Another early and important Orthodox contribution came in 1927 at the first-ever Faith and Order conference. Metropolitan Germanos of Thyateira made the following statement: “Although the Orthodox Church considers unity in faith a primary condition of reunion of the Churches, yet it rejects that exclusive theory according to which one Church, regarding itself as the one true Church, insists that those who seek reunion with it shall enter its own realm.
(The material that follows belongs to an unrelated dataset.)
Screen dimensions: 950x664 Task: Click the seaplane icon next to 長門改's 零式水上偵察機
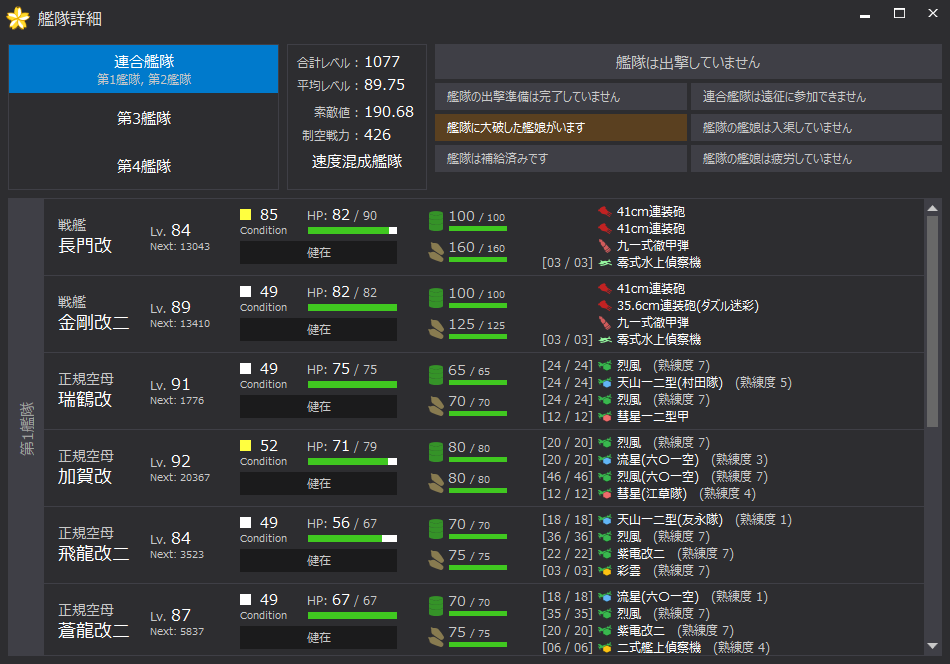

Such a conception of reunion, amounting to the absorption of the other Churches, is in every way opposed to the spirit existing in the Orthodox Church, which has always distinguished between unity on the one hand and uniformity on the other.” In other words, ecumenism’s goal isn’t to declare a “winner” among the churches that gets to gobble up everyone else. Unity without uniformity, reunion without absorption: these are the ideals and have guided ecumenism ever since.

One thought on “Two Orthodox Contributions to Unity

  1. Not strictly on the Orthodox contributions, but interesting and coincidental (or providential) as regards the World Council of Churches – I just finished a novel in which George Kennedy Allen Bell (Bishop of Chichester 1929-1957) is a chief historical figure.

    Ultimate Prizes, by Susan Howatch, is set in England primarily during 1942-1945. The main character Neville Aysgarth, an archdeacon in the Church of England, setup a ministry to German prisoners of war in his area, and was eventually commended by Bell for his efforts. Bell also prompted Aysgarth to consider working with him in the reconstruction of Europe and soon to be formed World Council of Churches (WCC).

    From what I have gathered, Bell seemed to have been a prominent voice in Ecumenism and also participated in the establishment of the WCC.

    – Susan Howatch’s Author’s Note at the end of the novel states about Bell: “After the war he went to Berlin and preached the Christian message of reconciliation to the thousands who flocked to hear him. Deeply involved in the reconstruction of Christian Europe, he became a leading figure in the World Council of Churches. He was eventually awarded the Grand Cross of the Order of Merit, with sash and start, the highest honour the Federal Republic of Germany could bestow…”

    – According to Encyclopedia Britannica [ ] Bell was chairman and president of the WCC, though this must be different than General Secretary which I see more prominently identifed on the WCC website [ ]

    Thank you for your efforts, and may the God who is, was, and is to come bless and protect you today.